D’ailleurs, on ne se demande plus sur quelle galère nous fera monter le PTDN. À peine si l’on se préoccupe de la destination. Avec les années, on a acquis la certitude qu’on nous mènera à bon port, en voguant sur des eaux bienveillantes et que, avec le doigté et la délicatesse voulus quand on prend estivalement le pari de la création, on nous fera faire un pas de plus.
À bonne distance de la métaphore, c’est un univers subtilement allégorique qu’on nous invite à pénétrer, cette fois, en nous proposant une intrigue qui vient s’ancrer dans le Québec réel et actuel, au moment où les pics des démolisseurs viennent d’en finir avec le restaurant Le Madrid, haut-lieu consacré du kitsch, avec ses dinosaures en fibre de verre et autres babioles baroques, par ailleurs incubateur d’un autre phénomène inexpliqué : le chanteur Normand L’Amour.
C’est là que se rencontrent chaque semaine Alex (Sébastien Gauthier) et Isabelle (Mélanie St-Laurent), un couple divorcé qui a choisi cet endroit, parce qu’à mi-chemin, pour échanger leur fille Léa (Louise Cardinal), au rythme des tours de garde. L’un rongeant son frein de nostalgie, l’autre cultivant sa fuite vers l’avant, ils se rejoignent momentanément dans le présent pour alimenter une nouvelle querelle qui fera encore déguerpir la petite. Où a-t-elle bien pu se cacher? C’est le nœud de l’intrigue principale, l’allégorie de la perte, des deuils qu’il faut faire pour avancer dans la vie, nous dit aussi l’auteure, sans oublier, chemin faisant, de cueillir le présent (carpe diem!).
Les ruines du Madrid, par ailleurs, son habitées (pour ne pas dire hantées) par un curieux personnage, Max (Luc Bourgeois), le serveur, qui y a non seulement perdu son emploi, mais aussi une partie de son âme, et qui revendique la propriété intellectuelle d’une œuvre qu’on lui aurait volée, tant et si bien qu’il a fomenté un plan pour le moins farfelu destiné à révéler le subterfuge à la face du Québec tout entier.

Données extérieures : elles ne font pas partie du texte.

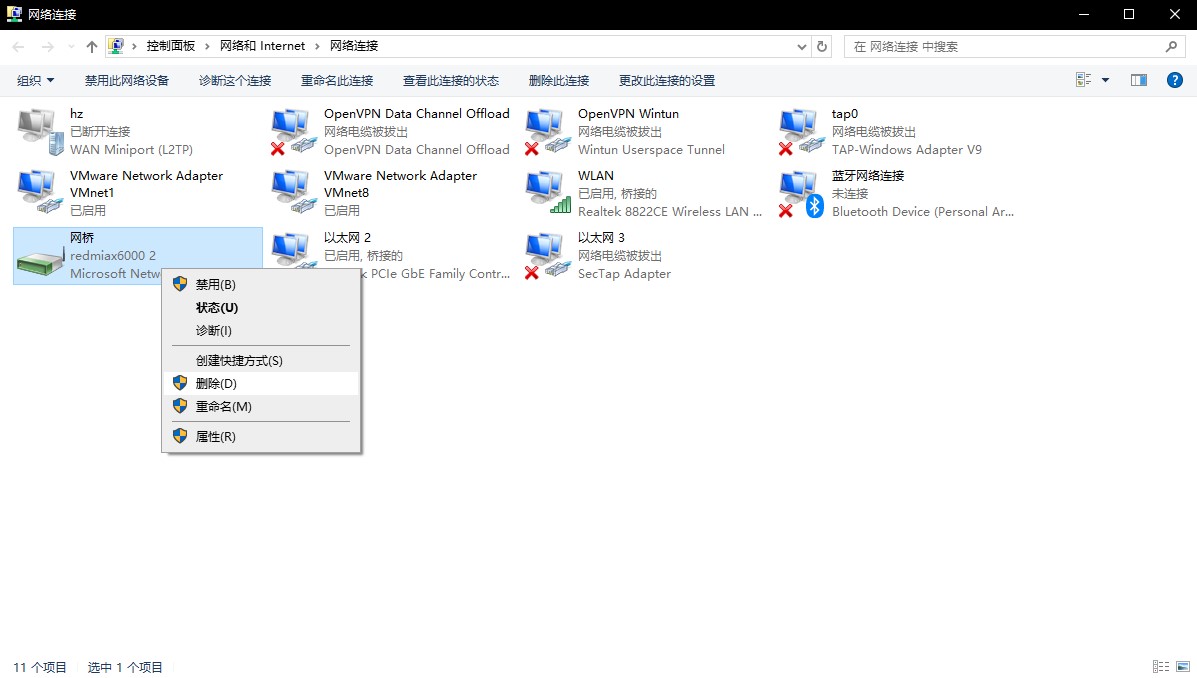The height and width of the screenshot is (678, 1197).
Task: Expand the 组织 dropdown menu
Action: tap(36, 80)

Le texte est finement écrit, dans une alternance de dialogues qui servent l’anecdote et de soliloques qui nous plongent dans le passé ému des personnages. Cette finesse, cette intelligence, on la perçoit également dans la direction d’acteurs, alors que les interprètes offrent un jeu tout en retenue, battant la mesure d’une partition qui semble épouser le rythme de la vraie vie.
Et il appert que ce soit le bon pari. Ce qu’on nous montre paraît si peu probable, de l’anecdote à la péripétie, jusqu’à une touche de surnaturel (avec Zoltar, cet automate enturbanné qui exauce des vœux à 50 cents), qu’il fallait bien trouver ce parfait dosage pour qu’on y croie, là où, nous semble-t-il, le rythme effréné et les éclats de voix propres à la comédie auraient peut-être échoué.
Et c’est drôle? N’en doutez pas. Selon les auditoires, on rigolera avec la discrétion propre à un public de première médiatique, c’est-à-dire en observateur avisé de l’objet théâtral global, comme il n’est pas exclu qu’on s’esclaffe bruyamment de certaines situations qui nous mènent aux confins de l’ironie et de l’absurde.